The initial results measuring federal agencies on their implementation of the Federal IT Acquisition Reform Act (FITARA) are in, and they don't look good. The Government Accountability Office (GAO) reviewed 24 government agencies' progress on federal IT reforms.
The scorecards focused on four critical IT reforms: data center consolidation, IT portfolio review savings, incremental development and risk assessment transparency. FITARA, enacted February 2014, was an attempt to make the government procurement process more accountable.
Most federal agencies received D ratings overall. The only agencies to receive passing grades in all four categories were the U.S. Department of Commerce and General Services Administration.
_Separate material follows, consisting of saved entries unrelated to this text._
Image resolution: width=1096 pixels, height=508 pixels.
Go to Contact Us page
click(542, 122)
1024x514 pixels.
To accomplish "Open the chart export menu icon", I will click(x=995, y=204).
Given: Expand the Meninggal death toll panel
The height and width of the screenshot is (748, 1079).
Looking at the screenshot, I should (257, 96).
The U.S. Department of Education, Department of Energy, and NASA all received failing grades.
“The Federal Government continues to spend billions of dollars on failed and poorly performing IT investments while ineffective management and oversight of IT portfolios has resulted in duplication and waste,” committee Chairman Jason Chaffetz, IT subcommittee Chairman Will Hurd and ranking member Robin Kelly, and government operations subcommittee Chairman Mark Meadows and ranking member Gerry Connolly, said in a statement. “Federal agencies must act now.”
The current presidential candidates show little promise of leading a national effort toward improved cyber progress. Last month, InfoSec Institute released a study measuring the cybersecurity of 16 presidential candidates. Out of the 16 of the candidates' studied in the report, only two candidates – Jim Webb and Donald Trump – received a grade above a C.